North Carolina’s Antonia’s and the Bay Area’s The Farmer’s Wife are spearheading the class action complaint. The lawsuit says Grubhub’s actions have hurt both restaurants’ reputation and trust with customers.
“It’s led to very bad exchanges with customers who are, in the end, blaming me because I’m listed on Grubhub,” said The Farmer’s Wife cook Kendra Kooling in an interview with the San Francisco Chronicle.
As Motherboard has previously reported, Grubhub (and Yelp, and several other delivery services) have signed up restaurants for their websites without their knowledge or participation. A spokesperson said in an interview with Eater, “the non-partnered model is no doubt a bad experience for diners, drivers and restaurants,” claiming they would, “without hesitation remove any restaurant who reaches out to us and doesn’t want to be listed on our marketplace.” But this forces responsibility on the restaurant to check to see if they’ve been added to the site in the first place. Grubhub declined to comment for this story.

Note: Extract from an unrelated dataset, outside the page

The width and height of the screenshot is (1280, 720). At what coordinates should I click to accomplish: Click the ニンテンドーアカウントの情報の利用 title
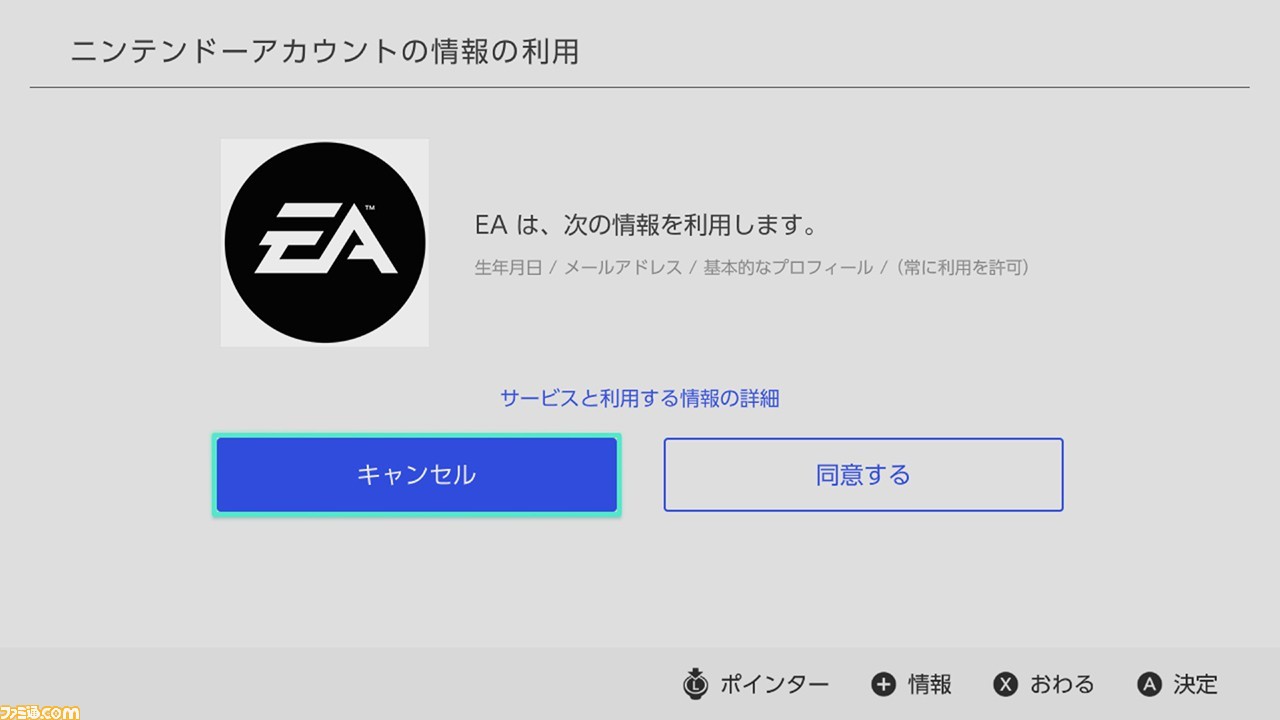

The Chicago-based company is also creating fake landing pages, the complaint says.
The fake web pages, with a restaurant’s logo, will appear when a customer searches for delivery options. The landing page will say the unpartnered restaurant is closed for delivery (when many times they are open), and then suggest a consumer is redirected to a Grubhub partner restaurant, according to the complaint. An attorney representing the restaurants told Motherboard this violates the Lanham Act, which states no one may use a trademarked logo to cause consumer confusion.

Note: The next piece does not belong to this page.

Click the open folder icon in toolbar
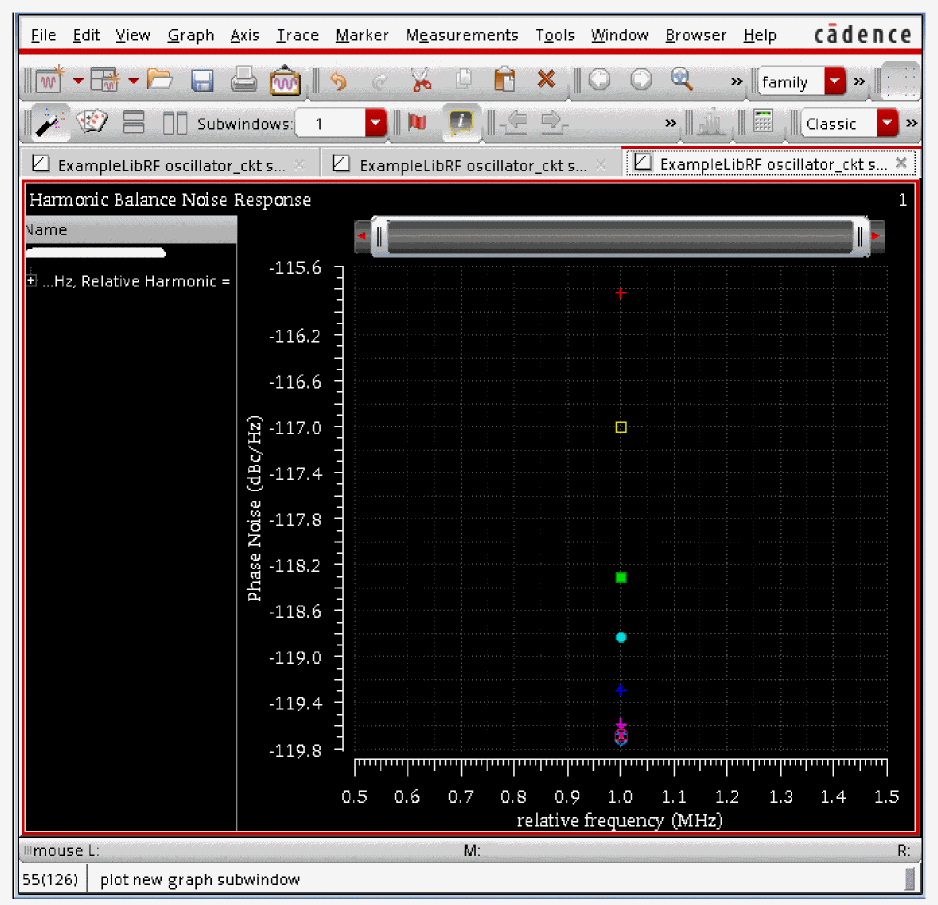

“The Lanham Act offers a variety of remedies that could help repair the damage Grubhub has done to local restaurants throughout the country,” said Geoffrey Munroe, a lawyer from the firm, Gibbs Law Group, representing the plaintiffs, in an email to Motherboard. “For example, Grubhub can be required to surrender all the money it made by including restaurants on its platform without consent. That money rightfully belongs to restaurants, whose strong local reputations were responsible for quickly reversing Grubhub’s flagging fortunes and increasing its user base, revenue, and stock price. We also want to force them to stop this practice, which is a disservice to everyone but Grubhub.”
Not only are restaurant owners frustrated, consumers are confused, the lawsuit claims. “Because Grubhub is offering food services from the restaurant without consent, there is a much greater likelihood that the order will take longer to fill, will be filled incorrectly, will be delivered cold, or will eventually be cancelled altogether,” the complaint states.

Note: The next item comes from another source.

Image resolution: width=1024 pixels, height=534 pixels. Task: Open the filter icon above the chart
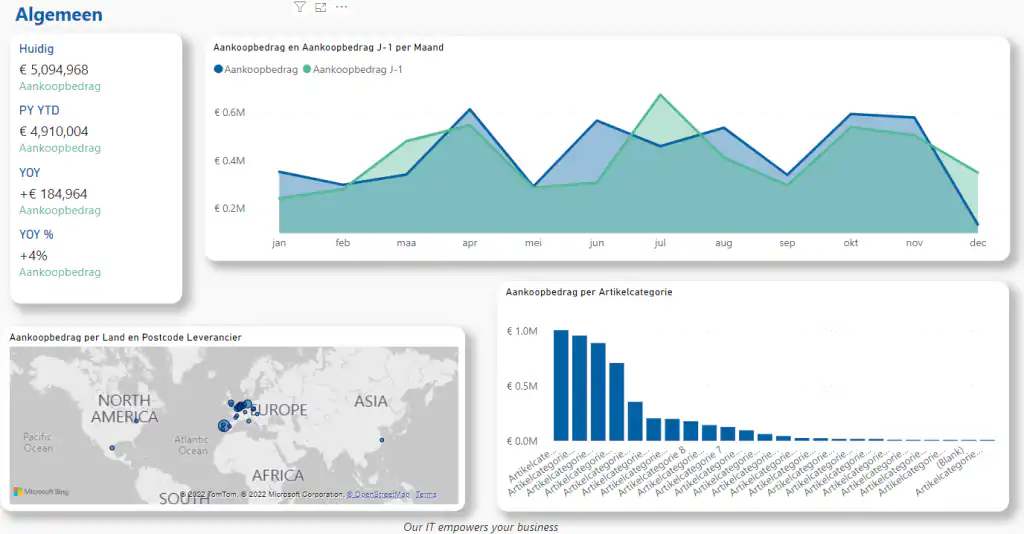[x=299, y=7]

Called Place & Pay, or “purple orders,” a driver can see when a customer has purchased food with an unpartnered restaurant—as the shop’s logo on their app is highlighted in purple. Consumer facing apps do not have this color coding. Purple orders require a driver place and then pay for a consumer’s order themselves.
“The entire process is sketchy, I feel dirty every time I do it. I don’t like it at all but on a slow day I don’t really have a whole lot of options available to me so I just suck it up,” says a supposed delivery driver in the lawsuit.
Both Antonia’s and The Farmer’s Wife offer their own takeout options. They say that because their menus are constantly changing, they often cannot fulfill Grubhub orders (which cannot update menus in real time. The class action says this hurts the restaurants’ reputation and spurs negative reviews.